The Panthers, facing major changes along the offensive line, in the secondary and at wide receiver entering the 2014 season, started 3-8-1. But they closed the regular season 4-0 when they found answers in each of those areas to become the first team to claim back-to-back NFC South titles. Carolina followed with the franchise's first playoff victory in nine years before succumbing to the reigning Super Bowl champion Seattle Seahawks in an NFC Divisional Playoff.
Following Saturday night's loss, Rivera didn't even touch down in Charlotte before turning the page to the 2015 season.
"I'm excited about it. I got off the airplane excited about it," Rivera said. "When I had the opportunity to talk to the team, it really was about going forward more than anything else."
In order to move forward with the best plan possible, Rivera is looking back on the Panthers' crazy journey that was the 2014 season. Almost immediately after the loss, he began evaluating why the Panthers were able to finish so strong. Next, he will look into how to best carry it over and actually build upon it.
Given some things that happened last offseason - from the retirement of longtime left tackle Jordan Gross and the release of wide receiver Steve Smith to salary cap constraints that led to losing some key cogs and made it harder to afford new ones - Rivera wasn't surprised the team initially took a step back.
The step was made steeper by quarterback Cam Newton's injury issues, defensive end Greg Hardy's legal issues and then a series of injuries that rocked an already fragile offensive line and defensive backfield. But once the Panthers found stability along the offensive front and some answers in the form of young players in the secondary, they recaptured the form that led to a 12-4 record the previous season.
"We took a little bit of a step back after 2013 because we had to. We had a feeling 2014 was going to be very hard, but we didn't expect it to be as crazy as it was," Rivera said. "We had 16 different players that came in and became a part of what we do. Well, it takes awhile to develop that cohesion that you want, the ability to work together as a football team.
"But it came at the right time. Let's be honest – 3-8-1 did not look very attractive, but the month of December into January was a lot better.

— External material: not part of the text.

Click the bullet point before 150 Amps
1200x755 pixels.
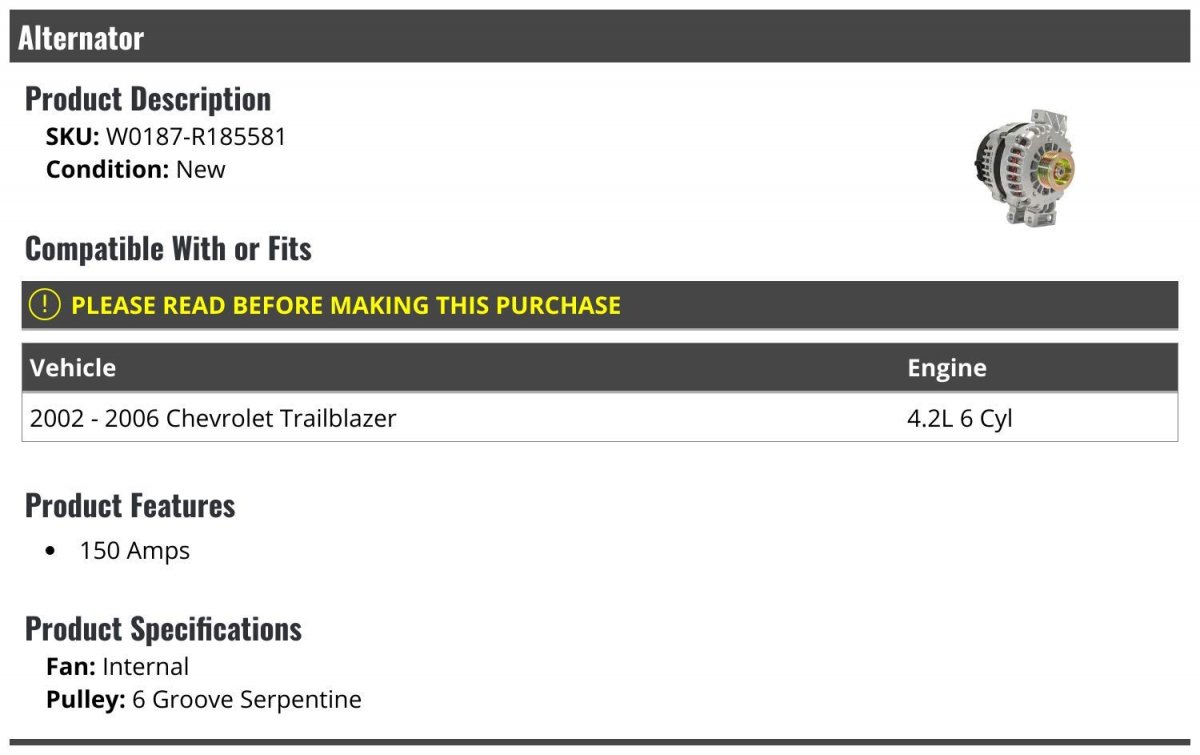(x=51, y=552)
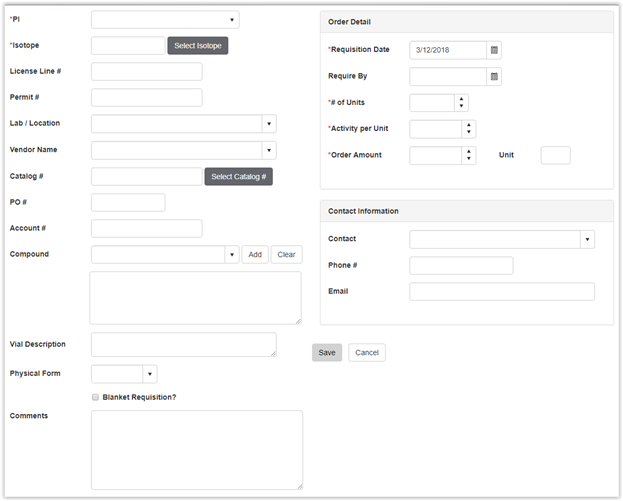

From the first 12 weeks to the last six - on offense, defense and special teams - we got better."
Now Rivera, in concert with general manager Dave Gettleman, is working to unearth all the triggers to the turnaround and how to put them in effect at the start of next season rather than in the middle.
"That's the thing I want to focus on: What did we do? What happened here and why?" Rivera said. "Those are the things I've looked at since Sunday and that Dave and I have talked about and will continue to talk about.
"We're going to find answers and solutions and we're going to coach it better and learn it better and execute it better. We're going to become better."